Following one of the largest-scale scientific reproducibility investigations to date, a group of psychology researchers has reported results from an effort to replicate 100 recently published psychology studies; though they were able to successfully repeat the original experiments in most all cases, they were able to reproduce the original results in less than half, they report.

The authors - part of the Reproducibility Project: Psychology, and led by Brian Nosek - emphasize that a failure to reproduce does not necessarily mean the original report was incorrect, but say that their results do provide evidence toward the challenges of reproducing research findings, including identifying predictors of reproducibility and practices to improve it. Nosek and colleagues were motivated to undertake this collaborative project given continued concerns regarding reproducibility across scientific disciplines. They designed an open study in which teams of psychologists selected studies for replication from the 2008 issues of three leading psychology journals, then conducted the studies, analyzed and summarized the data, and posted their methods on a public website for further scrutiny. Between November 2011 and December 2014, 100 replications of studies featuring many different research designs were completed by 270 contributing authors worldwide.

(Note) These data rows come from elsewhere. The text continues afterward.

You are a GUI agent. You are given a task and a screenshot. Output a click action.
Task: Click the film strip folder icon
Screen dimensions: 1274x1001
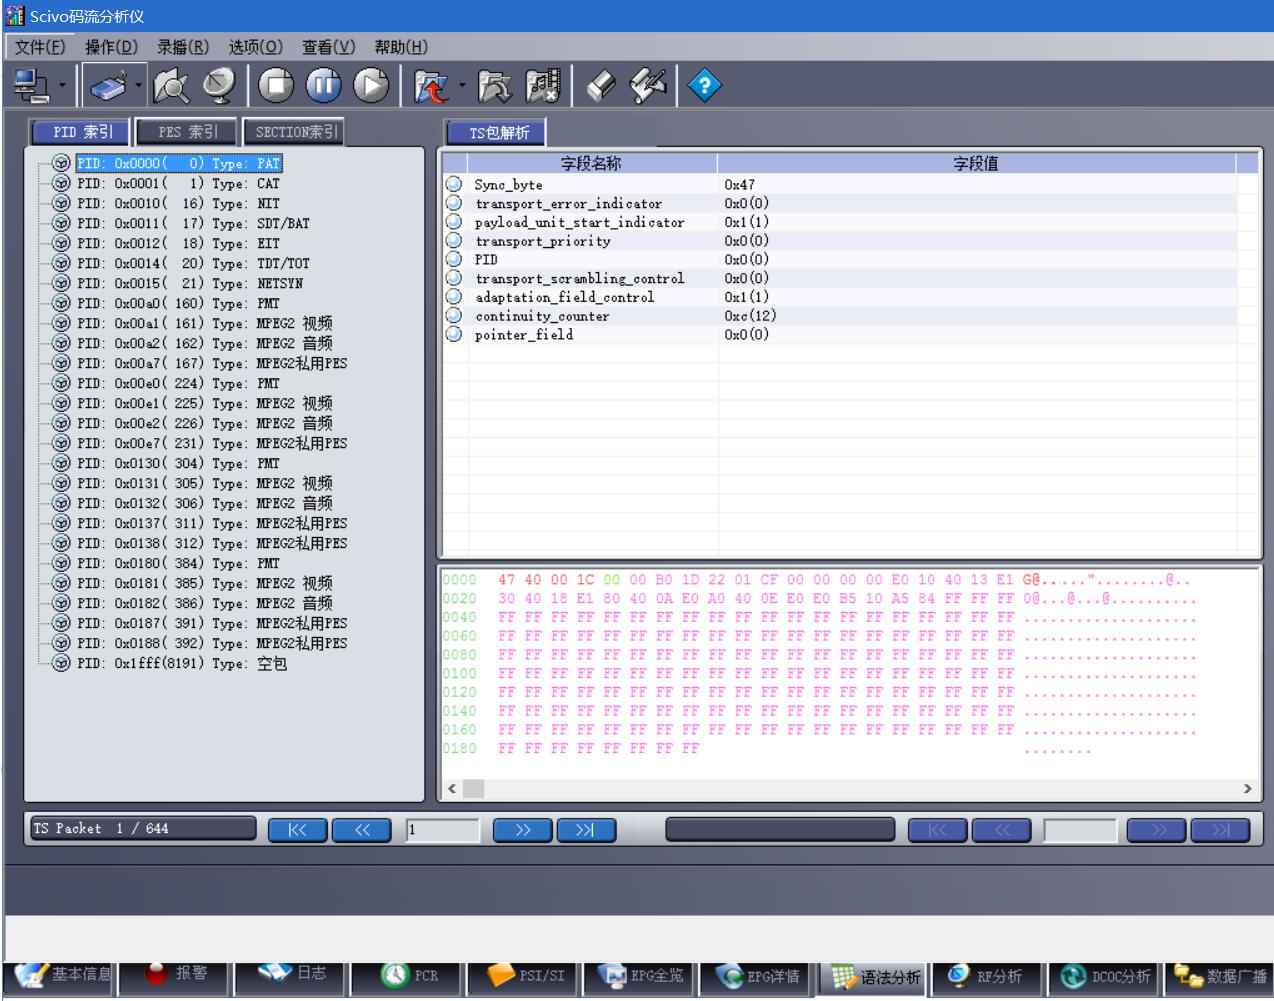(x=543, y=86)
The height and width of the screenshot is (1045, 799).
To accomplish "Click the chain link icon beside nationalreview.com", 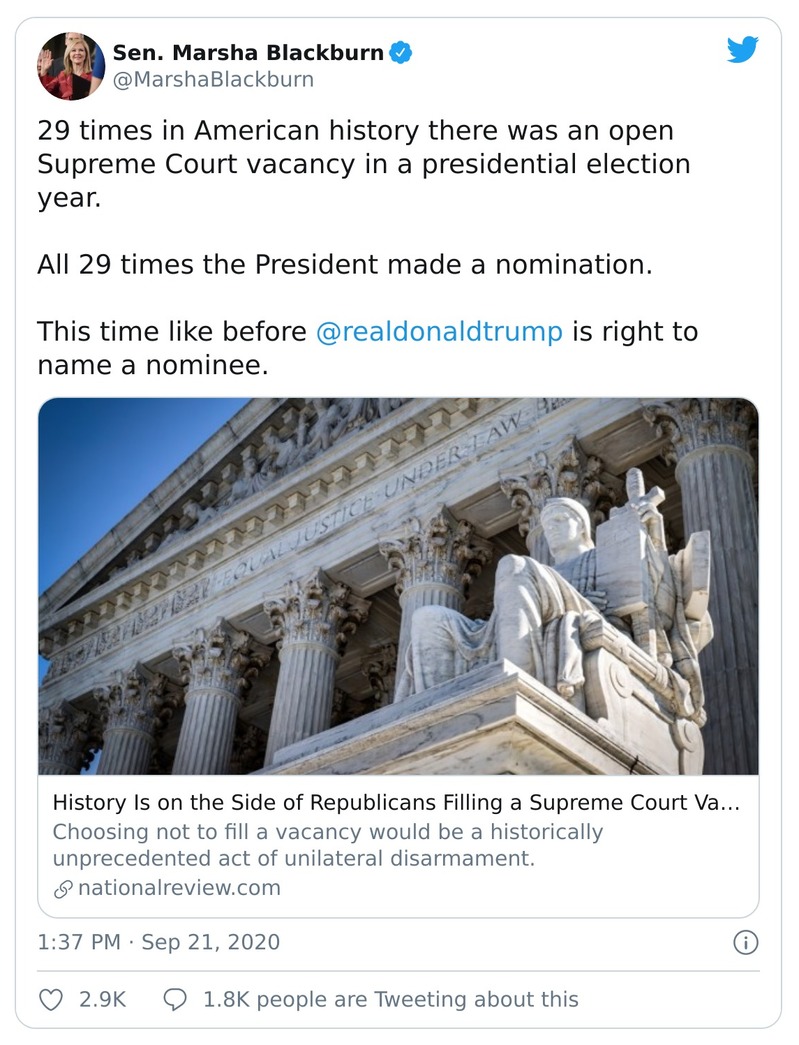I will 62,888.
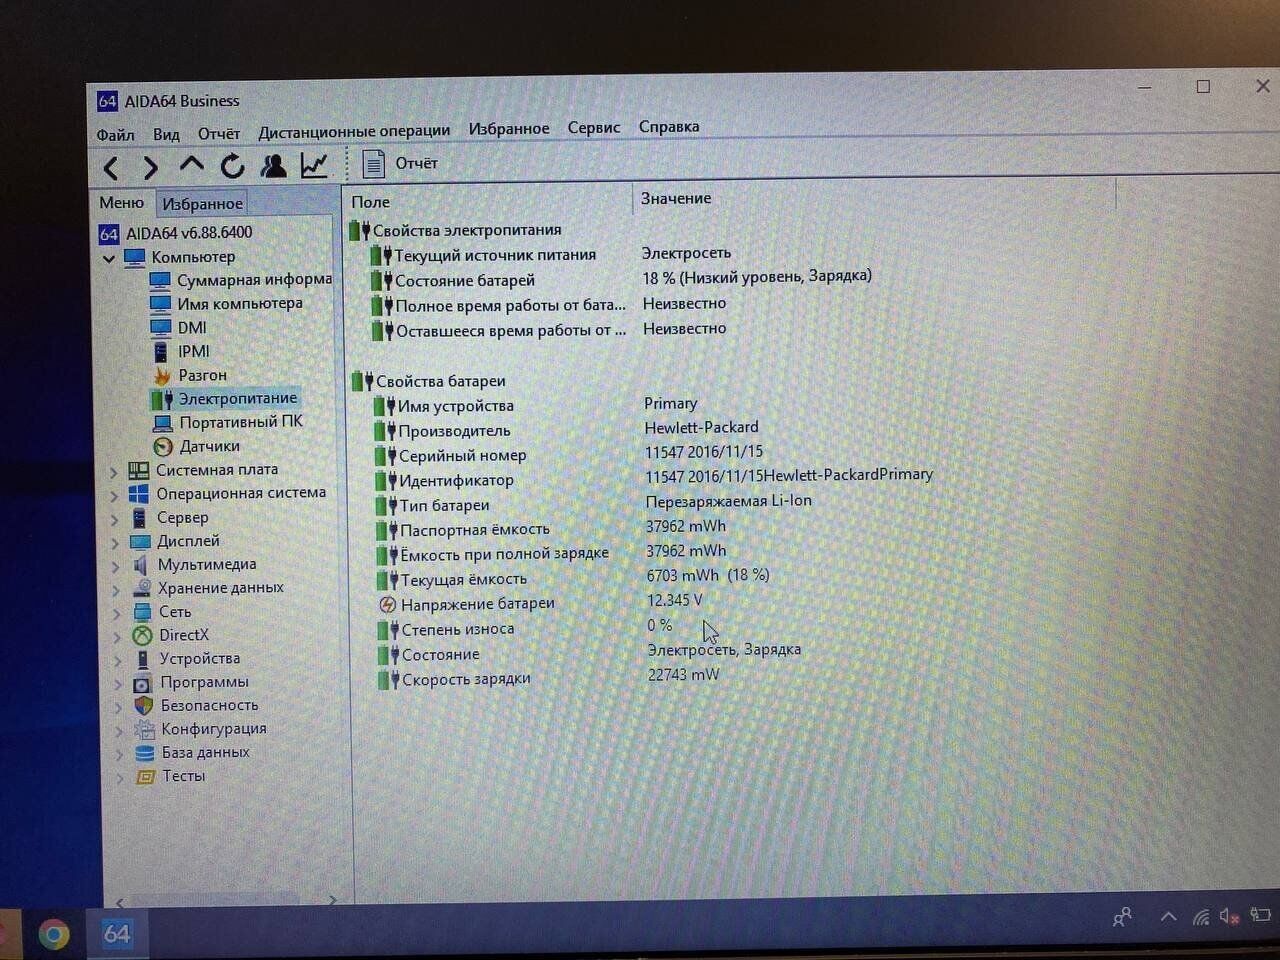Switch to the Избранное tab
1280x960 pixels.
[202, 204]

Determining what constituted a successful replication was challenging, say the authors, as a replication can take varying forms, but Nosek and colleagues determined this through five complementary indicators. The most likely predictor of replication success, they found, was not related to the characteristics of the teams conducting the research (e.g., experience and expertise) but rather the variation in the strength of initial evidence (e.g., the original P value).

A common weakness among psychology papers is to treat P<0.05 as a significant effect. In the real world of statistics, such a P value means results could be wrong over 30 percent of the time, because of false positives. Nosek and colleagues found that original studies with P values very close to 0.05 were much less likely to reproduce compared to ones that were closer to zero. The efforts of this group increase confidence in the reliability of the original study results in some cases, and in others, suggest that more investigation is needed to establish validity of the original findings. 

In general, surprising effects were less reproducible, say the authors, as were effects for which it was more challenging to conduct the replication.

The authors invite other investigators to develop alternative indicators to explore the roles of expertise and quality in reproducibility on this open dataset available at https:/​/​osf.​io/​ezcuj/​wiki/​home/​.